Desde o início da guerra, o Papa tinha um ritual noturno frequente: telefonava para a Igreja da Sagrada Família para saber como estavam as cerca de 600 pessoas que lá se encontravam, amontoadas, e pleno contexto de uma guerra devastadora.
Este pequeno ato de compaixão causou uma grande impressão na pequena comunidade cristã de Gaza e foi a razão pela qual o Papa foi recordado como uma figura paternal querida no território devastado pela guerra.
Romanielli conta que a sua última chamada ocorreu no sábado. “Pediu-nos para rezar, deu-nos uma bênção e agradeceu-nos por todo o serviço em prol da paz.”
Na sua última aparição pública, no Domingo de Páscoa, o Sumo Pontífice renovou o seu apelo a um cessar-fogo entre Israel e o Hamas, expressando a sua “proximidade ao sofrimento dos cristãos na Palestina e em Israel e a todo o povo israelita e palestiniano”.
E acrescentou: “Penso no povo de Gaza e na sua comunidade cristã em particular, onde o terrível conflito continua a causar morte e destruição e a criar uma situação humanitária dramática e deplorável.”

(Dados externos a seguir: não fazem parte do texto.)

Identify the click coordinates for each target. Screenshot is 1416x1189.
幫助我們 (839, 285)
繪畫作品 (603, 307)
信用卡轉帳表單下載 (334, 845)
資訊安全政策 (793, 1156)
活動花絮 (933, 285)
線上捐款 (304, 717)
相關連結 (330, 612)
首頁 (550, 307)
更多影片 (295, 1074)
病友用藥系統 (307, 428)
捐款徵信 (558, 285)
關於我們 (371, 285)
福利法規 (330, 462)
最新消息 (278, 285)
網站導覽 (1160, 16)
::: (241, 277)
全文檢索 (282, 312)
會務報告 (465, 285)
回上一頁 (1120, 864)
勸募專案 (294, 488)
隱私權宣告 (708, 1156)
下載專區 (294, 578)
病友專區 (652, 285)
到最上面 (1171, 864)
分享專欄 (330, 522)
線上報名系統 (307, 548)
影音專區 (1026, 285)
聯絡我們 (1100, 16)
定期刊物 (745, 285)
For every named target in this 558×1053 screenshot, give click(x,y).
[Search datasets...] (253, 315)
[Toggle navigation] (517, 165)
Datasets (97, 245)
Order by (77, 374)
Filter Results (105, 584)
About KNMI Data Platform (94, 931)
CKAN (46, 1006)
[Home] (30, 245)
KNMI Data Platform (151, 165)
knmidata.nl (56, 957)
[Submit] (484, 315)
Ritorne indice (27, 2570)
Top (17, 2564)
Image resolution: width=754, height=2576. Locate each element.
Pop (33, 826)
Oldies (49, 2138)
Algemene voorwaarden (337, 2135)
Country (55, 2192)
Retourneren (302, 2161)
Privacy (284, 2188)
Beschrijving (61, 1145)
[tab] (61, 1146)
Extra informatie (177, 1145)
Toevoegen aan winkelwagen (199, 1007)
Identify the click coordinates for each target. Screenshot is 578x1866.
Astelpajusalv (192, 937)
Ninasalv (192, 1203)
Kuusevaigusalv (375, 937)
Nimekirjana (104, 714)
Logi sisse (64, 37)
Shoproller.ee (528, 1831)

O Papa defendeu também as relações interreligiosas e instou o Hamas a libertar as dezenas de reféns israelitas que tem em seu poder e condenou o crescente antissemitismo a nível mundial.
“Apelo às partes em conflito: apelai a um cessar-fogo, libertai os reféns e vinde em auxílio de um povo faminto que aspira a um futuro de paz!” disse o Papa Francisco, no seu discurso .
Em 2014, durante a sua primeira visita oficial à Terra Santa, o Papa fez uma paragem não programada para rezar junto ao muro que separa Israel da Cisjordânia, em Belém.
O gesto sem precedentes, como os seus assessores itiram mais tarde, foi um “profundo momento espiritual” contra um símbolo de divisão e conflito.
Foi feito depois de o Papa Francisco ter apelado a ambas as partes para que pusessem fim a um conflito que, segundo ele, é “cada vez mais inaceitável”.
No último ano e meio de guerra, o Papa tornou-se cada vez mais franco nas suas críticas ao exército israelita. Um mês após o início da guerra, pediu uma investigação para apurar se a guerra de Israel constituía um genocídio - uma acusação que Israel nega veementemente.
Em dezembro, Francisco expressou a sua dor ao pensar em Gaza, “com tanta crueldade, com a metralhadora a matar crianças, com o bombardeamento de escolas e hospitais”.
No mês seguinte, classificou a atual crise humanitária como “muito grave e vergonhosa”.
A comunidade cristã na Terra Santa tem diminuído ao longo das décadas, com apenas 1.000 cristãos a viver atualmente em Gaza, um território predominantemente muçulmano, de acordo com o relatório do Departamento de Estado dos EUA sobre a liberdade religiosa internacional para 2024.
De acordo com o relatório, a maioria dos cristãos palestinianos são ortodoxos gregos, mas também existem no local outros cristãos, incluindo católicos romanos.